Video editing workstation

The DraCo, also known as DraCo Vision in one of its later models, was a non-linear video editing workstation created by German MS MacroSystem Computer GmbH in 1994, based on the Amiga platform.

== History ==
In Germany, a group of Amiga hardware developers, working for what was called at that time MS MacroSystem Computer GmbH, started to deal with the fact that Commodore was going bankrupt and the supply of Amigas would eventually dry up, finishing their commercial venture. In 1994 MacroSystem took the decision of building an Amiga clone geared towards affordable digital video. The task was accomplished in a period of nine months by a group of sixteen people. After four months they had a booting prototype.
In their design, they integrated, and then, slightly modified most of the hardware devices they already sold in the past, in this new NLE computer.

== Hardware ==

The DraCo tower

=== Central processing unit ===
The CPU card, called Eltanin, was based on the Warp Engine Amiga accelerator board. It featured a 68060 processor with FPU and MMU at 50 MHz and on some special models it used a 68040.

=== Memory ===
DraCos had a unified memory architecture. If DraCos are queried on the chipmem they have, they display the video card's framebuffer size (usually 4 MB).
The Eltanin card contains four 72 pin SIMM sockets to hold up to 128 MB of RAM.

=== Custom chipset ===
Unlike traditional Amigas, DraCos lack the Amiga custom chipset, and so they rely on software APIs that retarget many hardware functions.

=== Busboard ===
The computer bus had some peculiarities. The Rastaban was a passive busboard full of expansion slots (much like S-100 busboards). It had five Zorro II Amiga compatible slots, and three DracoDirect slots.
There was also a special CPU slot for an Alpha processor, that was never released. Zorro II slots offered a fair degree of Amiga compatible hardware options.
On the other side, the DracoDirect slots provided faster speeds and 32-bit transfers, as they were merely created by exposing the majority of the microprocessor signals in those slots.

=== Graphics ===
The graphics card, was a slightly modified Retina Z3 now called Altais, that used the DracoDirect slot instead of the Zorro III slot, as it provided faster transfer rates. It was supported by the operating system by the then new CyberGraphX retargetable graphics subsystem.
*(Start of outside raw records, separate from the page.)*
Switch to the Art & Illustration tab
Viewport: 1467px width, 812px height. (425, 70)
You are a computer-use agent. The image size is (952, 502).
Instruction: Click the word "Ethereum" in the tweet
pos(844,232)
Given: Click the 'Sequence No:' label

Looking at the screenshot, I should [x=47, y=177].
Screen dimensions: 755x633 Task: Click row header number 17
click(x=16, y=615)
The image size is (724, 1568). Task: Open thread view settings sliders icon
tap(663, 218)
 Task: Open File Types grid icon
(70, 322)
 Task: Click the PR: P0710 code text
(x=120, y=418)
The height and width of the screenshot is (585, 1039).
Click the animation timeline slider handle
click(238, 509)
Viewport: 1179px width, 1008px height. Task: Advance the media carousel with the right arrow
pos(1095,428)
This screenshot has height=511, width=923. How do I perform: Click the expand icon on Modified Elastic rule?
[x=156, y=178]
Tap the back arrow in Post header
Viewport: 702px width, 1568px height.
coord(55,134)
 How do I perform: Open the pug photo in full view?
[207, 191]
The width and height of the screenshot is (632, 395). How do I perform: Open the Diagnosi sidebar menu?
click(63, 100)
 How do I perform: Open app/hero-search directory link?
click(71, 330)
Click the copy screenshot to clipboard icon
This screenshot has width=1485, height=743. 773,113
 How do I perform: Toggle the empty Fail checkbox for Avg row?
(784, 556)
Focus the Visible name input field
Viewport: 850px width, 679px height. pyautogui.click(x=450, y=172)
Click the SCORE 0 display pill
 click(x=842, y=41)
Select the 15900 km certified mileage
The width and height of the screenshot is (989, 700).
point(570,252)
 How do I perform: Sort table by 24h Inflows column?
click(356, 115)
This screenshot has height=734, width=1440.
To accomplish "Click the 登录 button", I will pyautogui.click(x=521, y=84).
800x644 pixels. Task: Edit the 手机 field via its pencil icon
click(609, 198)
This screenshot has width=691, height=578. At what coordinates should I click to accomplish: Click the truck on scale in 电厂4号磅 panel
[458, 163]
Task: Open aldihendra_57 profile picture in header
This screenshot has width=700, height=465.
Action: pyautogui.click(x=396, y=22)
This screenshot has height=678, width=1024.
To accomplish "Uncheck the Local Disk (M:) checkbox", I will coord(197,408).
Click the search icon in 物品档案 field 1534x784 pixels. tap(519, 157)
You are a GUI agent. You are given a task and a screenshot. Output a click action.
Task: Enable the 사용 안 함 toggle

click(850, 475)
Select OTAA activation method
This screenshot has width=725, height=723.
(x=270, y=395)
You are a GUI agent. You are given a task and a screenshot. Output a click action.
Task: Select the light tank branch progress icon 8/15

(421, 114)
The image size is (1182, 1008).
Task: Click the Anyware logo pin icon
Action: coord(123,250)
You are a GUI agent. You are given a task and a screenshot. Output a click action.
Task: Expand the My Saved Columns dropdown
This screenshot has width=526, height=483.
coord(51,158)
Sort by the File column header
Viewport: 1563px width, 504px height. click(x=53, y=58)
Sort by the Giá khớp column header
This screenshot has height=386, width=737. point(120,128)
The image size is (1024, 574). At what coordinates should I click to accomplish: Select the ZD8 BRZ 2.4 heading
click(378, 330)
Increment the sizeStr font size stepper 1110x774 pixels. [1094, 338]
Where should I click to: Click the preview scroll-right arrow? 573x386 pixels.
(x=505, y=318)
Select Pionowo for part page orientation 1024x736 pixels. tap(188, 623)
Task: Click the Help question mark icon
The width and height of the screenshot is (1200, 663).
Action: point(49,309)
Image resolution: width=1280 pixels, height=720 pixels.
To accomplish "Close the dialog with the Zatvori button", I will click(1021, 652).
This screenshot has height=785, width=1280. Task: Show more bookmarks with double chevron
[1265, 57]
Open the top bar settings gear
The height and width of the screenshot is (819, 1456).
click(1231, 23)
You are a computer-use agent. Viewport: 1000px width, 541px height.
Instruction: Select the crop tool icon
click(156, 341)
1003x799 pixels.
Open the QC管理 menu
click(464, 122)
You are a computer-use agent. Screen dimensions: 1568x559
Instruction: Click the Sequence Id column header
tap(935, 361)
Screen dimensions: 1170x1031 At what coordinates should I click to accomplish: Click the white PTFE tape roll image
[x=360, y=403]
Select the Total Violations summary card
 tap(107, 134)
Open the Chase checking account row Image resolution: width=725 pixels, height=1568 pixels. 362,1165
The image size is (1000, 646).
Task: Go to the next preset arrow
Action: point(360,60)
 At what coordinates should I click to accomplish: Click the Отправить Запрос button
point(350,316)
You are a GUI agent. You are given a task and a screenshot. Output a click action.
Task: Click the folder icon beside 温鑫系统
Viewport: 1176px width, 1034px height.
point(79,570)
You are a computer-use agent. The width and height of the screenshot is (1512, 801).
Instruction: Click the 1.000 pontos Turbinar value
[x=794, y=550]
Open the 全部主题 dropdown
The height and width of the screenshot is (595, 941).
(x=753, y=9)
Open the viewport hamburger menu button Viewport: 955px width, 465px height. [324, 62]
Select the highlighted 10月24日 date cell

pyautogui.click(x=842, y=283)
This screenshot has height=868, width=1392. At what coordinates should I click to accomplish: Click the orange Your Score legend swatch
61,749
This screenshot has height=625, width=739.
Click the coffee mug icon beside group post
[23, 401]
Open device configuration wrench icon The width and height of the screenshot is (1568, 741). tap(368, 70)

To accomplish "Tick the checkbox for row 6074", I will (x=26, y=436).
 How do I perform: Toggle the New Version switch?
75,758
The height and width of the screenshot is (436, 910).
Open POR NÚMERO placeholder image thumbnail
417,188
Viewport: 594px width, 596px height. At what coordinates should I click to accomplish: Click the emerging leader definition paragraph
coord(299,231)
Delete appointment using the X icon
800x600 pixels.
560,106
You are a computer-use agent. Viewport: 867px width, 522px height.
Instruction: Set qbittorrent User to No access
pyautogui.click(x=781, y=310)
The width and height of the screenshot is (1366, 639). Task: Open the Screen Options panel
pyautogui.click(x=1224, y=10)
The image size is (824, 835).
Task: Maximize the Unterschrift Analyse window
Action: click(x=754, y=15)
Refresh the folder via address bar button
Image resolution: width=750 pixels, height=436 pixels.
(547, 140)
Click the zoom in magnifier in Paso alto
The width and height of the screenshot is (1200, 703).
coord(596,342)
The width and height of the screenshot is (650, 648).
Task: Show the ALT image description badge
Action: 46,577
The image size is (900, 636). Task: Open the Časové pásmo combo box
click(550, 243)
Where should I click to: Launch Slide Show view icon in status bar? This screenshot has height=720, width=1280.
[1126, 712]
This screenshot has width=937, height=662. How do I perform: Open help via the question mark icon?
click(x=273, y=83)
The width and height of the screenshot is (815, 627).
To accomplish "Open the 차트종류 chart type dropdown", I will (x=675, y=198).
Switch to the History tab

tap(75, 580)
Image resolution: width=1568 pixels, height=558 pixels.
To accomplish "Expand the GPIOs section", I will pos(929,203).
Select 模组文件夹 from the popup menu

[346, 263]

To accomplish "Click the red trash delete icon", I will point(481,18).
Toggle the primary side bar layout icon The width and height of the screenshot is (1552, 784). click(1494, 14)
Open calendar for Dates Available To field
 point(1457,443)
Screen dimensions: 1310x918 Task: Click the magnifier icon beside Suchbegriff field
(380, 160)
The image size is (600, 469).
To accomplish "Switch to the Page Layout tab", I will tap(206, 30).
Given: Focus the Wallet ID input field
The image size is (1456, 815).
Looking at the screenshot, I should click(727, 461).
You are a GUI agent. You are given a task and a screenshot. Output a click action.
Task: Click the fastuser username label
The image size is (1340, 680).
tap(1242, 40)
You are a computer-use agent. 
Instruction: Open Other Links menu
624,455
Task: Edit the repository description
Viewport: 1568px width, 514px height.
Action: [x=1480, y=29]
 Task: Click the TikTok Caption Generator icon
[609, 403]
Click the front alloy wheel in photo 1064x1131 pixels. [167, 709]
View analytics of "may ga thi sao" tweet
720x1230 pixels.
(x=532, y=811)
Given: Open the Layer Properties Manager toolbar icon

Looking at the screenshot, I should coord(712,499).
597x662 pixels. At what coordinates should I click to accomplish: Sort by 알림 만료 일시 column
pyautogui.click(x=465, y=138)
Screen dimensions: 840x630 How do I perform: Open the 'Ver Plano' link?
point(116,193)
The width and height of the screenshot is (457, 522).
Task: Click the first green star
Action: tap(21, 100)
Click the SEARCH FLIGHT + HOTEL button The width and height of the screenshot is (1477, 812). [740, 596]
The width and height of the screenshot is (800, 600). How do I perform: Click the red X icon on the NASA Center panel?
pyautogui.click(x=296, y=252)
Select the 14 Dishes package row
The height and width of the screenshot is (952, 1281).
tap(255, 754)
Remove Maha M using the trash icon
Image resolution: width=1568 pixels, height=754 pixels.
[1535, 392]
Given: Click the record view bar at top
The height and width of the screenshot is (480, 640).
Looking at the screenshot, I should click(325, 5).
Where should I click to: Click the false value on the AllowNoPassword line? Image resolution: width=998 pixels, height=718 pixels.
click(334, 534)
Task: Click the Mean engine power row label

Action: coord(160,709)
=== Sound and video capture ===
The sound card and frame grabber (Toccata and Vlab Motion cards) were optionals, and were eventually built together in a standalone DracoDirect card called Dracomotion.

=== Storage ===
DraCos featured a Fast SCSI II interface to provide fast disk access with minimum CPU usage (transfer speeds were approximately 9 MB per second). An internal 50 pin and an external sub D 25 pin connectors were both present. The SCSI interface and its custom logic were built into the Eltanin board.

=== Casing ===
The case was a standard PC AT one, later replaced by a "cube" shaped one, which provided more space, better shielding and improved PSU. The marketing goal behind this case change, was to give potential customers the perception, by its different shape, that the machine was not an ordinary PC.

== Software ==

System ran AmigaOS 3.1 and included bundles applications and utilities.
System used original Amiga 3000 Kickstart ROM, along with a different Setpatch command which did patching of the ROM when booting.
It used a custom software called MovieShop to manage digital video editing.

== The end of the DraCo ==

MacroSystem sold and supported DraCos up to the year 2000. With the high price the system was not meant for consumers. The DraCo was redesigned to produce a more affordable system which was named Casablanca, now called Casablanca Classic.